EXERCISE AIM: Format the lines from the one containing "Pendentif Feuille jeans (164, 1546)" through the one containing "Add to cart (128, 1351)", both included, as a JSON list of strings with one string per line and blank lines omitted.

RECORDS SHOWN:

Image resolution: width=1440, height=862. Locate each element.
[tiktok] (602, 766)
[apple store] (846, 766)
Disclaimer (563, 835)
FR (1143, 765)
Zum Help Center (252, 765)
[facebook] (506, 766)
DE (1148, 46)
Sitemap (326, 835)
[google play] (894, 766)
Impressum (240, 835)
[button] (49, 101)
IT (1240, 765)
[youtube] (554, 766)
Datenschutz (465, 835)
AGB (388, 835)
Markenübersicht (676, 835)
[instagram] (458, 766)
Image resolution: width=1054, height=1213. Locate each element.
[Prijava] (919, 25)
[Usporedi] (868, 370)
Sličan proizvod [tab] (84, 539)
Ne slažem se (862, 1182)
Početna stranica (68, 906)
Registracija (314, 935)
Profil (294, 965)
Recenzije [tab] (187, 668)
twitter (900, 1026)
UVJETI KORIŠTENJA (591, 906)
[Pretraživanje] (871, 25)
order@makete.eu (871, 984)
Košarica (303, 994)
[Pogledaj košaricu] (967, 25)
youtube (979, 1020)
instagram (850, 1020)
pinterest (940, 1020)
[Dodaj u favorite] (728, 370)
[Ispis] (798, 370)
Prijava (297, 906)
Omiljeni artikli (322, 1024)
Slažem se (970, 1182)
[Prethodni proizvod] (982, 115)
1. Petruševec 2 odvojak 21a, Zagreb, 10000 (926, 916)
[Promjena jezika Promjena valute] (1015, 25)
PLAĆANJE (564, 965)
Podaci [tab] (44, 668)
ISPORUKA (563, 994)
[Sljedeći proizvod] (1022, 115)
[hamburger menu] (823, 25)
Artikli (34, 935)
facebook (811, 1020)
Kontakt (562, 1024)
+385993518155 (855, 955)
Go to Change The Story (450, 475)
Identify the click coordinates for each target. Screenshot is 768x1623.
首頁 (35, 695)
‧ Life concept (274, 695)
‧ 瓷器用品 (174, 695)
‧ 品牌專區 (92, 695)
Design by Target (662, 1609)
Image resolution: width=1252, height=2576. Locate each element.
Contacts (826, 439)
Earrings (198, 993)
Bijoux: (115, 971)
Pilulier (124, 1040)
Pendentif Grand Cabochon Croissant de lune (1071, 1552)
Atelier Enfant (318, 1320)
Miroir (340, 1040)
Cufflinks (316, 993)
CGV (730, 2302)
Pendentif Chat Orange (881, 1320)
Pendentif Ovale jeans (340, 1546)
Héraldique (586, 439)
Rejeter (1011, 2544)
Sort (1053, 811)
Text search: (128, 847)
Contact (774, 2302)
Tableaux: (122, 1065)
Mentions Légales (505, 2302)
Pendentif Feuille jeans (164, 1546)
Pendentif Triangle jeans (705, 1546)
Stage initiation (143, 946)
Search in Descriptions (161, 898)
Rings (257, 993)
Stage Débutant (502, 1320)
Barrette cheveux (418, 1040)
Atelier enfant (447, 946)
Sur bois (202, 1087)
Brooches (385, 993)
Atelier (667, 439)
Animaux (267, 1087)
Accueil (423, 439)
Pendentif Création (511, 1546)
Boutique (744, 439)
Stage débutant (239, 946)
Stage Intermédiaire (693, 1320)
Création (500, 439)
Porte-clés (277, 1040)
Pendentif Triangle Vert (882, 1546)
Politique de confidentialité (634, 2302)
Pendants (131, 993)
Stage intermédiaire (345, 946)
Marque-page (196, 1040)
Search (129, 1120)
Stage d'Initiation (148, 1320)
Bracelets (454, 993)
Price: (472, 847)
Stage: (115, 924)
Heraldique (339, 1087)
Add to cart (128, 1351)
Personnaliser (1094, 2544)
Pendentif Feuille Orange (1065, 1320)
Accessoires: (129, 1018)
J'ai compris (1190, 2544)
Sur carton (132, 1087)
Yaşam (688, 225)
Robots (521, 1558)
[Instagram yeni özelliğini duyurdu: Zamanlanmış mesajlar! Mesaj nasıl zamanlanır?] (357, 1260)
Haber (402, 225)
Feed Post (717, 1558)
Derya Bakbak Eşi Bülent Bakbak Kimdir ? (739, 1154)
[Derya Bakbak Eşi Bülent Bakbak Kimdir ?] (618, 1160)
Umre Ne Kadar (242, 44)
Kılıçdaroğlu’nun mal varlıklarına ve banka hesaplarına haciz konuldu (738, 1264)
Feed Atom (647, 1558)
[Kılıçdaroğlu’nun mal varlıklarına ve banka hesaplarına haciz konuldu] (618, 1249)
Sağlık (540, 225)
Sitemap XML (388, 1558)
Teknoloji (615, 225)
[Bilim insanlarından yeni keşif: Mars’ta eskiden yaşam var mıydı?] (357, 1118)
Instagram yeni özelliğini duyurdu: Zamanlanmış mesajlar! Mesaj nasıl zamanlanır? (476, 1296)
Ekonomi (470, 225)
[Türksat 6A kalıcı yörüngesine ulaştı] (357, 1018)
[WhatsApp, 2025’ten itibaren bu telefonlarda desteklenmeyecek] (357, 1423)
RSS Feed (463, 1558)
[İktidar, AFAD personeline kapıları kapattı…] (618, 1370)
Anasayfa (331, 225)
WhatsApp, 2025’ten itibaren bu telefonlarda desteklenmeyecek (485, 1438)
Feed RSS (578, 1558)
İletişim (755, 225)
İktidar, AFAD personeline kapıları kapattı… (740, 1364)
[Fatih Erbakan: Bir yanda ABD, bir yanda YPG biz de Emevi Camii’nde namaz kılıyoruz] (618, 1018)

CORRECT RESPONSE:
[
  "Pendentif Feuille jeans (164, 1546)",
  "Pendentif Triangle jeans (705, 1546)",
  "Stage initiation (143, 946)",
  "Search in Descriptions (161, 898)",
  "Rings (257, 993)",
  "Stage Débutant (502, 1320)",
  "Barrette cheveux (418, 1040)",
  "Atelier enfant (447, 946)",
  "Sur bois (202, 1087)",
  "Brooches (385, 993)",
  "Atelier (667, 439)",
  "Animaux (267, 1087)",
  "Accueil (423, 439)",
  "Pendentif Création (511, 1546)",
  "Boutique (744, 439)",
  "Stage débutant (239, 946)",
  "Stage Intermédiaire (693, 1320)",
  "Création (500, 439)",
  "Porte-clés (277, 1040)",
  "Pendentif Triangle Vert (882, 1546)",
  "Politique de confidentialité (634, 2302)",
  "Pendants (131, 993)",
  "Stage intermédiaire (345, 946)",
  "Marque-page (196, 1040)",
  "Search (129, 1120)",
  "Stage d'Initiation (148, 1320)",
  "Bracelets (454, 993)",
  "Price: (472, 847)",
  "Stage: (115, 924)",
  "Heraldique (339, 1087)",
  "Add to cart (128, 1351)"
]